The relationship between healthcare access and disease risk results in clear tradeoffs between economic and health burden across sub-populations. Groups with higher estimated rotavirus mortality tend to have lower healthcare costs. This is not unexpected given that poor access to care contributes to increased risk
of mortality (e.g. less likely to receive timely rehydration). In addition, some of the same underlying factors such as geographic distance, lack of access to services, and low household economic resources, can contribute to increased risk and reduced healthcare utilization. The result is an inverse relationship between economic and health burdens among the sub-groups, with some showing greater health burden and others greater economic burden. This pattern of heterogeneity in economic and health burden leads FK228 to alternative Selleckchem Ibrutinib rationales for vaccination in different sub-groups. In some of the highest mortality states and poorest wealth quintiles, the primary justification for vaccination is the potential reduction in diarrheal mortality. In contrast, in lower mortality and higher wealth groups, the primary benefit is the potential for averting costs. Of course, in a given population both economic and health benefits occur, but their relative magnitudes will vary. The current study has several important limitations.

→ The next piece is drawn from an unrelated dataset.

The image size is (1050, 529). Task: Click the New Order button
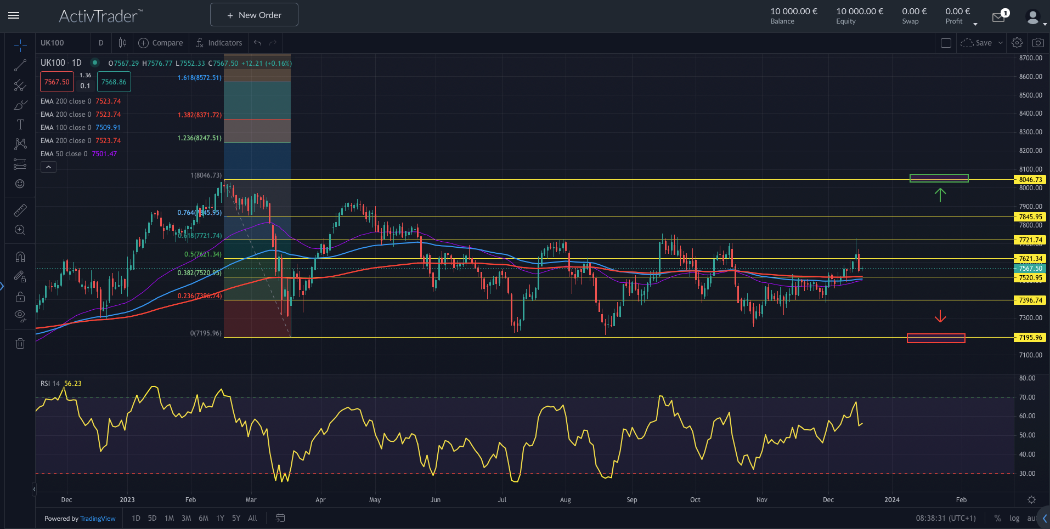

The estimates of rotavirus mortality by region are based on Morris GBA3 et al. [14]. While these are the most recent published estimates by region, the original data is approximately a decade old. Changes in underlying mortality may reduce the differences observed between and within regions. We used a wide range of mortality estimates to address this in our sensitivity analysis. There is also uncertainty in how we estimated rotavirus mortality within regions using risk factors and published risk estimates. Other risk factors
not considered here may increase or decrease disparities in rotavirus mortality among economic groups. This analysis only follows one birth cohort and does not account for possible changes in coverage equity in subsequent cohorts as suggested by Victora et al. [45]. The current analysis suggests that healthcare utilization patterns vary across geographic and socio-economic groups, resulting in differences in expected costs and potential cost savings. Although we attempted to account for these differences in utilization, we did not account for potential differences in the cost associated with different levels of care in different settings. For example, the costs of private outpatient or inpatient care might be greater in higher income areas. Additional data on differences in both utilization and unit costs of treatment are needed to develop better estimates.